Notable and Quotable

Posted by Kendall Harmon

A headline last Sunday about a Muslim man and an Orthodox Jewish woman who are partners in two Dunkin’ Donuts stores described their religions incorrectly. The two faiths worship the same God — not different ones.

--From the New York Times "Corrections" section on November 25th; the original article to which it refers is here.

Filed under: * Culture-WatchMediaReligion & Culture* Religion News & CommentaryOther FaithsIslamJudaism

Posted November 27, 2007 at 7:24 am [Printer Friendly] [Print w/ comments]

1. Ed the Roman wrote:

A reminder of Mark Shea’s recommendation to deduct fifty IQ points from mainstream reporters when discussing religion.

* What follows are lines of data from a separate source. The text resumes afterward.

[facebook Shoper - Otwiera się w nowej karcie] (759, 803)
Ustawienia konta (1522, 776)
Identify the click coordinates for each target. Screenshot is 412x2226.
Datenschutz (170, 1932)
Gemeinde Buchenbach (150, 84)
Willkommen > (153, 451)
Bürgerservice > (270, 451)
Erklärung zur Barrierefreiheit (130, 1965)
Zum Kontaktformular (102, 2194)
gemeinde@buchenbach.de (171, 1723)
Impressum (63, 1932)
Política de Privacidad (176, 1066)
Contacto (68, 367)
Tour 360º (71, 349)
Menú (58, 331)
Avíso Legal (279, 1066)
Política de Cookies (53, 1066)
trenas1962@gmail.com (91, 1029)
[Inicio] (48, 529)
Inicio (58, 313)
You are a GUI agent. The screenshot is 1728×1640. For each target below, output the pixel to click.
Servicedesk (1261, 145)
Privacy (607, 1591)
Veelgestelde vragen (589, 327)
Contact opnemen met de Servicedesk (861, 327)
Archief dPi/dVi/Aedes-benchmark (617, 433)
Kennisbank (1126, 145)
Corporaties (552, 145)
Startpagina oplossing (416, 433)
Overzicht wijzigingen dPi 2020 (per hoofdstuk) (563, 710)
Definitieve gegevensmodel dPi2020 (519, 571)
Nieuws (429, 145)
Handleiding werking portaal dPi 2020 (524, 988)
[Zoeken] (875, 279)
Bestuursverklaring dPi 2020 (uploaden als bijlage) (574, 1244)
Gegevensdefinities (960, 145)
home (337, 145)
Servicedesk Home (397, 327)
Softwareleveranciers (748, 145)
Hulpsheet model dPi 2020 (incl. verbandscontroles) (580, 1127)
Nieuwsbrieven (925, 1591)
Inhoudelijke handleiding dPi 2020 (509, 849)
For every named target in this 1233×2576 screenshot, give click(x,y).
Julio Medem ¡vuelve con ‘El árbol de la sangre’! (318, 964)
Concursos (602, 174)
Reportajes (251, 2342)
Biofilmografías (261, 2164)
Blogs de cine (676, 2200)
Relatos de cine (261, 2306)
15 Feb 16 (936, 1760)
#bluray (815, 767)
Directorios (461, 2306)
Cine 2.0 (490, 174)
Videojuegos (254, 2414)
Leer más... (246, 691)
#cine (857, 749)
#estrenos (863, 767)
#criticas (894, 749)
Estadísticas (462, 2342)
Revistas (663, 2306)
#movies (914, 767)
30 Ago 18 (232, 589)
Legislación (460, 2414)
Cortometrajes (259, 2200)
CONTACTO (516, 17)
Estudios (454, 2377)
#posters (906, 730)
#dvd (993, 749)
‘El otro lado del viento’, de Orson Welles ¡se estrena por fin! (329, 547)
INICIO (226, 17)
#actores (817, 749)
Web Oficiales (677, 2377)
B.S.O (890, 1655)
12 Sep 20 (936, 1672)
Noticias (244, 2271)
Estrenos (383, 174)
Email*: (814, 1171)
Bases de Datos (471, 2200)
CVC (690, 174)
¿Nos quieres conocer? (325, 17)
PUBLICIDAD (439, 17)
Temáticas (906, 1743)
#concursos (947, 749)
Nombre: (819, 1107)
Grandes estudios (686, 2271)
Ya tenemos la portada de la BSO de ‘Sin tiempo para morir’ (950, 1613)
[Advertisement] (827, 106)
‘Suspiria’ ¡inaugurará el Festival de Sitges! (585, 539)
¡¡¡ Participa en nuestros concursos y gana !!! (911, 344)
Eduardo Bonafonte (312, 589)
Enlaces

November 27, 8:42 am | [comment link]
2. Abu Daoud wrote:

An Orthodox Jew would generally say that Muslims do not worship their God. A traditional Sunni Muslim would say that a Jew might indeed worship Allah, though incorrectly, and salvation is probably impossible for the Jew.

November 27, 11:14 am | [comment link]
3. ann r wrote:

Allah, so I have heard, is derived from the ancient worship of the moon god, and is capricious.  The God of the Jews and Christians delights in keeping his promises and is dependable.  I would say they are not the same.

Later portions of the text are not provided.